With the dust barely settled after the fallout from the Hulk Hogan sex tape saga, a new legal battle befalls the mighty world of professional wrestling – the top villain in the WWE, Bray Wyatt, finds himself in the midst of a divorce, as his real-life wife, Samantha, alleges that Bray has had an affair with WWE ring announcer JoJo. Bray and Samantha have been married for five years and have two young children together.
Not to be outdone, Bray struck back with his own counter-petition and seeks an injunction to keep the parties from talking publicly about the divorce, particularly on social media. Bray claims Sam has been defaming him in the community to ruin his reputation and posted a variety of lies on social media to damage his business ventures in the entertainment industry.
Sam counterpunched, claiming Bray simply wants to keep his misdeeds private so the public does not know what kind of man he is in real life.
The legal battle raises a variety of interesting legal questions: What impact will the affair have on the division of property or spousal support? Will the public nature of the affair impact child custody? Does Bray have claims against Sam if his business prospects dwindle by her accusations, true or false? Can Sam blame the WWE for ruining her marriage and recover damages?
If this played out in Missouri, the nature of the affair has no immediate relevance to the divorce because Missouri is a no-fault state – a party need not allege marital misconduct in order to get a divorce. But affairs have to matter at some point, right? That depends on what actually happened.
Courts have become less willing to punish a spouse simply because that spouse decides to end a marriage and pursue another relationship, perhaps because divorce has become so prevalent and adultery has less of a stigma. That said, courts will look at how the affair played out in the marriage and the consequences on the family. So, for instance, if the affair lasted a year or two, and the adulterous spouse secretly spent marital funds on the paramour, whether in gifts like jewelry or trips, the court could at a minimum require all those funds paid back to the other spouse or even consider an inequitable division of property so that the cuckolded spouse receives more than half of the marital assets. Courts will also take into account the impact the affair had on the unsuspecting spouse and the children. If the cheating spouse caused the other spouse documented harm in terms of psychological or physiological damage that required medical treatment, or the children have entered therapy to deal with the shock of these revelations, a court could use that basis to make an inequitable division of marital property.
A judge could also order the adulterous spouse to pay maintenance.
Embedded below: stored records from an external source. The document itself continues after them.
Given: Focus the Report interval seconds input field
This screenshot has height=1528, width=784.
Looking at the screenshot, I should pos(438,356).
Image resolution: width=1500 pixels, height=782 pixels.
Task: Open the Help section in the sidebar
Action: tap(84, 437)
This method is authorized by statute, which allows a court to consider the conduct of the parties during the marriage. However, our courts have interpreted maintenance as more of a means of helping a spouse who cannot meet his or her reasonable needs through employment and the marital property awarded. In general, maintenance is not to punish a cheating spouse but to help a lesser earning spouse transition toward self-sufficiency. Because the same statute talks of both misconduct and filling the gap toward reasonable needs, courts have the power to take both approaches.
Looking at Bray and Sam, if the allegations of the affair prove true and Bray expended marital property to have the affair, and given the public humiliation that has followed from the divorce because of the celebrity status of Bray and JoJo, Sam would have a very strong case for an inequitable division of marital property and maintenance. One need only recall Tiger Woods’ divorce from Elin, a product of embarrassing extramarital affairs.